_TASKS TO CARRY OUT:_
(a) Translate this sentence from the article on Chula Vista council candidate Frank Rivera into Spanish: "Rivera is the principal engineer for the City’s Engineering Department."
(b) Write a continuation of the article on Frank Rivera's run for Chula Vista City Council, starting after its last sentence.

_TEXT SHOWN:_
Chula Vista candidates racing toward June election

Frank Rivera

COUNCIL DISTRICT ONE CANDIDATE FRANCISCO “FRANK” RIVERA

Francisco “Frank” Rivera is running for Chula Vista City Council District 1 being vacated by Council member John McCann who is currently running for mayor. The 60-year-old Democrat said he has lived in Chula Vista since 1982 when he moved to the west side. He met his wife in Chula Vista, married, has one son, moved to the Sunbow community, then moved to Eastlake when their house was constructed 20 years ago. “Now, that the city is in districts, I have lived in three of the city’s districts and was married in the fourth one,” he said.

Rivera began working for the city in 1984 as a college engineering intern, working in construction, land surveying, design, traffic engineering, wastewater engineering, land development, transportation planning, and many other projects. Rivera is the principal engineer for the City’s Engineering Department.

“Throughout my career in Chula Vista, I have had the opportunity to work on many of the large projects on the capital side, which is our utilities, our infrastructure, roads, sewers, drainage,” he said. “But also, on regional transportation projects. Including freeway interchanges on Interstate 8055. State Route 125, improvements on Interstate 5, and the regional bus route 225. My career has been a variety of experience on anything doing with civil and traffic engineering. I am a California state licensed civil engineer and traffic engineer.”

Rivera said regionally, he has worked on several projects through SANDAG committees on the traffic engineering and technical policy side, and the city of San Diego Metropolitan Wastewater Technical Advisory committee. He is on the Measure A Public Safety Citizen’s Oversight Committee, helping making decisions on where the tax revenue is spent on public safety.

Rivera said in working with land development, he was the project manager of many of the communities in east Chula Vista, most of them in District 1.

“I have dealt with developers, I have dealt with the community on projects, including the Chula Vista Bayfront, and bicycle facilities by getting the Bayshore Bikeway constructed along Bay Boulevard. Master Plan documents such as the Main street corridor, the F Street corridor, Multiple Species Conservation Plan. I have contributed to the city’s General Plan on the transportation side. So, a lot of different work that involves the expertise that I have, I have contributed to those documents or those projects over the last 37 years.”
Rivera said the experience he brings to the city and city council is his understanding of how all departments work, as in getting projects ready for the council, he had to work with his peers in all the other departments.

_SOURCE MATERIAL:_
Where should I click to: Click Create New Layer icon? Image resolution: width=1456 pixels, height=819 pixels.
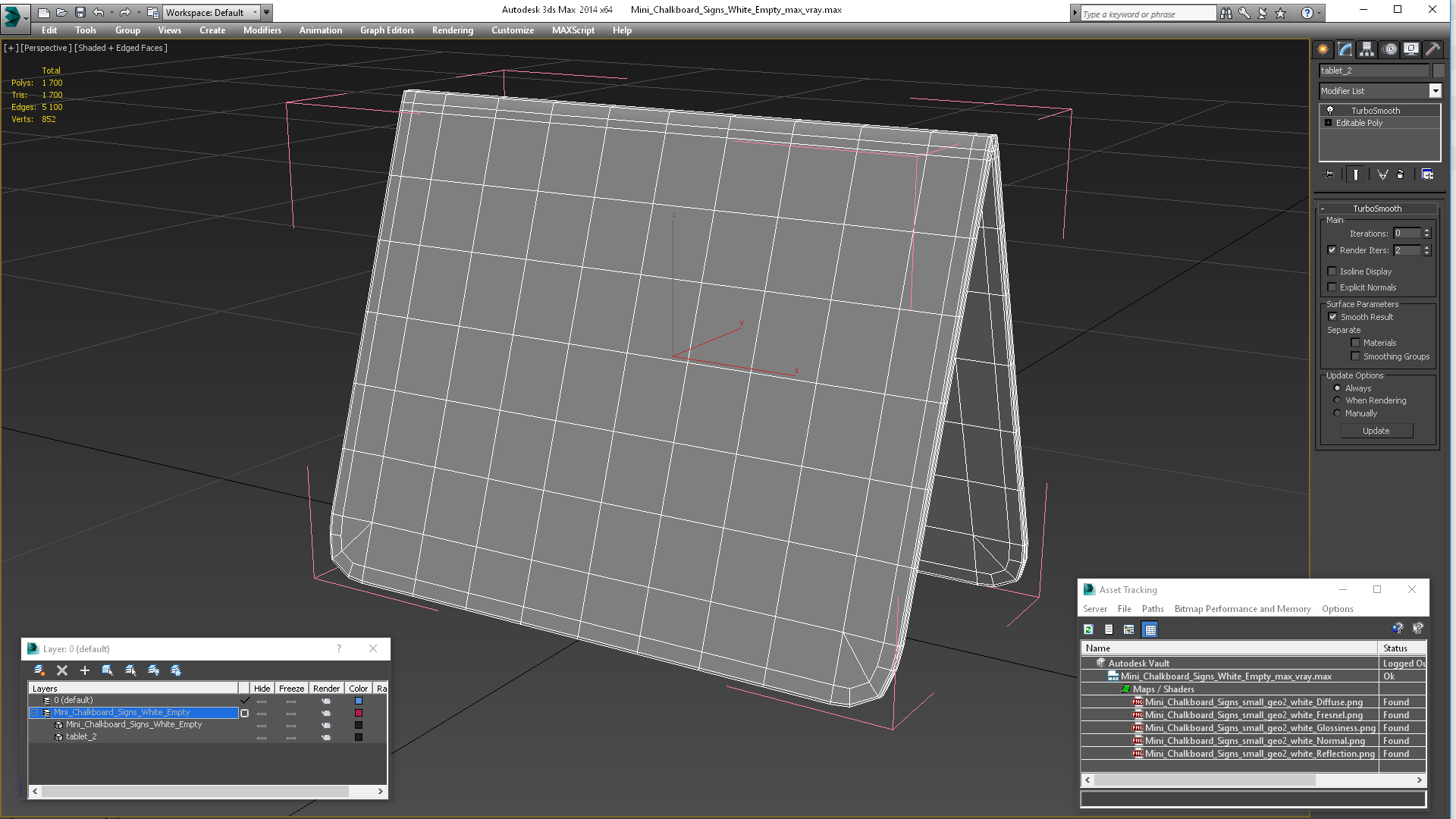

_THE RESULTS:_
(a) Rivera es el ingeniero principal del Departamento de Ingeniería de la Ciudad.

(b)
“Whether it was a developer project, a city initiated project, or a community initiated project, I had to get input from all relevant staff on each of these particular projects,” he said.

Rivera said the answer to why he is running is the same answer as to why he has never worked anywhere else.

“I love this city,” he said. “I have lived in the city for 40 years, I have relatives and family that have lived here, I love the community, and I just cannot walk away. I have made many contributions to the city, and I want to continue to make contributions. With my experience, I know I can provide that experience that our city council needs.”
Rivera said he has been through the city’s budgets 37 times, and the economy may be good or bad, and decisions are made each fiscal year on how the city proceeds on the short term.

“I have been through the good times and the bad times in Chula Vista where we had a lot of growth activity, where we did not have growth activity, so I have experienced it all,” he said. “I have been to several hundred council meetings during my career, made many presentations to the city council. I have worked with all the elected officials since 1984. So, collaboratively, we have solved all the issues the city has had to date. Whatever I have been tasked to work on, I worked on solutions that works for everybody. I feel that is important and everything that I have worked for in the city of Chula Vista, I would have not worked for another agency. Chula Vista is the best city to live and work in. I have been very fortunate to have stayed employed with the city for all these years, and when I look around, there is still more to be done. There is always that next project that gets me excited. In working on the bayfront project, the environmental side was extremely difficult, but collectively, we got it done.”

Rivera said Southwestern College has been continuously growing and South Bay residents, when they want to go to a four-year university, they must leave South Bay.

“We need more options,” he said. “(A university) is important. It helps keep people in the region or brings people in the region. We have a unique situation with our proximity to the border, so we could have many of the studies for international business with our proximity to the Otay Mesa and the maquiladora (manufacturing) industry. There is that potential for international business, STEM and STEAM programs. The university gets us jumpstarted into where Chula Vista is going to be three, four, five decades from now. It is keeping that vision in Chula Vista getting better and better.”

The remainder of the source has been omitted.